#### [What the task requires]
Give back only the lines from the one with "The width and height of the screenshot is (1272, 752)." through the last line of the data, exactly as they appear.

Stored records:
# # #
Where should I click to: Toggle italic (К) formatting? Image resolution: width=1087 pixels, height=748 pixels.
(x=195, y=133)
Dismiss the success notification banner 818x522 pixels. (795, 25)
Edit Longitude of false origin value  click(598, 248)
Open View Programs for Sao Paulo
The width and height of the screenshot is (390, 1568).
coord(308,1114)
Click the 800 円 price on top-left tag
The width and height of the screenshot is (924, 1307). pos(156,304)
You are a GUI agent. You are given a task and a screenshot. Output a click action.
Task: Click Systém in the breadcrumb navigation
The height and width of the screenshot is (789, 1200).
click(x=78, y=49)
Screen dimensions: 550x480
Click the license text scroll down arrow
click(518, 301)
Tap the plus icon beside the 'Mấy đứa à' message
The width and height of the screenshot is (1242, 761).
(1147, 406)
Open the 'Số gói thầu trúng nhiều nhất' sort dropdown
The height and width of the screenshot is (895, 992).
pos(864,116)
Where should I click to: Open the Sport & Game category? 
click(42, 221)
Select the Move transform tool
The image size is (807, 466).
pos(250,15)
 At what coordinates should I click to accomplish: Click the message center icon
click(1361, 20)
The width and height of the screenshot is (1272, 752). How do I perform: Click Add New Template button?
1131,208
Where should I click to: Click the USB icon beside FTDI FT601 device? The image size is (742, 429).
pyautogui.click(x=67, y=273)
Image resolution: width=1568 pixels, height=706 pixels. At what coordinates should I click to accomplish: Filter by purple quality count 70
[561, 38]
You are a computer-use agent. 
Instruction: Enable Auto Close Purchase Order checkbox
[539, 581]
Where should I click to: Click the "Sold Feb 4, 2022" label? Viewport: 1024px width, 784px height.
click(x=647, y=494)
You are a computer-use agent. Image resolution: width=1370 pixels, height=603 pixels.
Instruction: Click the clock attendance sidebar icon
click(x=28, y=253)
# # #
#### [Exercise answer]
The width and height of the screenshot is (1272, 752). How do I perform: Click Add New Template button?
1131,208
Where should I click to: Click the USB icon beside FTDI FT601 device? The image size is (742, 429).
pyautogui.click(x=67, y=273)
Image resolution: width=1568 pixels, height=706 pixels. At what coordinates should I click to accomplish: Filter by purple quality count 70
[561, 38]
You are a computer-use agent. 
Instruction: Enable Auto Close Purchase Order checkbox
[539, 581]
Where should I click to: Click the "Sold Feb 4, 2022" label? Viewport: 1024px width, 784px height.
click(x=647, y=494)
You are a computer-use agent. Image resolution: width=1370 pixels, height=603 pixels.
Instruction: Click the clock attendance sidebar icon
click(x=28, y=253)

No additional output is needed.